◆ PROBLEM DESCRIPTION: Copy each line from the data that has the word "will" in it.

Stored data entries:
──────────────────────────────
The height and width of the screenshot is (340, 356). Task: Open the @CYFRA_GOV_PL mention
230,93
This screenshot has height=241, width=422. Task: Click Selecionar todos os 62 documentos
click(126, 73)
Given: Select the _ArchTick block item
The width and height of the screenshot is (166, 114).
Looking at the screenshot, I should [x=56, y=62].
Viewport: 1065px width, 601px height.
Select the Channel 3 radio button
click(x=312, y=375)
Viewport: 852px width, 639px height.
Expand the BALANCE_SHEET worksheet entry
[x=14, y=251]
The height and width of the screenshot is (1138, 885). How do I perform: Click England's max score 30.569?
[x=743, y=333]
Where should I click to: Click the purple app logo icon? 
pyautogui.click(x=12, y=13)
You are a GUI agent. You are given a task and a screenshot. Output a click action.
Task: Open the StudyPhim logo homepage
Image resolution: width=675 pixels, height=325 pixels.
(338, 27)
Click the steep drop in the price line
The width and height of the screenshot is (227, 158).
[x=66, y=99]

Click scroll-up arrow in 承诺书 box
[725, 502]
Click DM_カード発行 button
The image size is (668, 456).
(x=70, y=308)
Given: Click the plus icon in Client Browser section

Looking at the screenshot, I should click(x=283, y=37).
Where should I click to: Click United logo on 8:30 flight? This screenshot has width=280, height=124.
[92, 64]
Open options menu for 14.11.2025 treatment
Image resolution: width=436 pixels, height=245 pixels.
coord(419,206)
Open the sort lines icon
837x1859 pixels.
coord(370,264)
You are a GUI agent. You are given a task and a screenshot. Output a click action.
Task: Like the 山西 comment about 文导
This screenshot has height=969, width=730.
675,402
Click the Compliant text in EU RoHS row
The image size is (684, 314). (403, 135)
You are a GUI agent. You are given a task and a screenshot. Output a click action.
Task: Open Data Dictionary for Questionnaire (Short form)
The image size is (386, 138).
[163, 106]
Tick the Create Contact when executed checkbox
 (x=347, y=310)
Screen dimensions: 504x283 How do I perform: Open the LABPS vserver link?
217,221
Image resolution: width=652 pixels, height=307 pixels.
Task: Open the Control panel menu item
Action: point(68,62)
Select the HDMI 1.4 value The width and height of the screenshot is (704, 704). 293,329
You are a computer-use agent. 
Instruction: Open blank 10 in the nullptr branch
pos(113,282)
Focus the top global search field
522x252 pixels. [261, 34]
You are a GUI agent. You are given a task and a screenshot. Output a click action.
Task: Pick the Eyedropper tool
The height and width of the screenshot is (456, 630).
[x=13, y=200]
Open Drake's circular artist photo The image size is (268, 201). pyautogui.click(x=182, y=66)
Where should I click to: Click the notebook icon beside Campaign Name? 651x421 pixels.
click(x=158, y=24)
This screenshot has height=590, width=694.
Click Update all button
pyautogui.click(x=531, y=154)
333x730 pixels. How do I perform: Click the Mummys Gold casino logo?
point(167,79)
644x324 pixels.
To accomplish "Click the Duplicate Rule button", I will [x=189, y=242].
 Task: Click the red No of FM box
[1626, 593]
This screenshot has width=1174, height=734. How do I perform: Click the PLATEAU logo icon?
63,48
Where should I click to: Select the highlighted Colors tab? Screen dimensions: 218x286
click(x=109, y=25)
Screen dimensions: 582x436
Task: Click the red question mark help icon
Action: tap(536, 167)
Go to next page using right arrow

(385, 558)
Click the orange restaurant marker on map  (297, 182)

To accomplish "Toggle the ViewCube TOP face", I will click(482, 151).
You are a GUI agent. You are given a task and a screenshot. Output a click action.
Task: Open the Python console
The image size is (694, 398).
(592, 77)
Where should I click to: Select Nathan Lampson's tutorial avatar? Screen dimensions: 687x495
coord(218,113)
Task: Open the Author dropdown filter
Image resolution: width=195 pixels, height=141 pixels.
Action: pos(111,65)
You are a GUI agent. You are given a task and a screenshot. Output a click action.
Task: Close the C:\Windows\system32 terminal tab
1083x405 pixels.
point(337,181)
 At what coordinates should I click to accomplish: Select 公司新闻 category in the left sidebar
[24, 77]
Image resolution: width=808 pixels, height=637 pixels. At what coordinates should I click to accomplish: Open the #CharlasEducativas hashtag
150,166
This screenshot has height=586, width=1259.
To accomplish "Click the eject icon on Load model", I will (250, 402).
──────────────────────────────
◆ EXERCISE RESPONSE:
To accomplish "Click the Duplicate Rule button", I will [x=189, y=242].
To accomplish "Toggle the ViewCube TOP face", I will click(482, 151).
To accomplish "Click the eject icon on Load model", I will (250, 402).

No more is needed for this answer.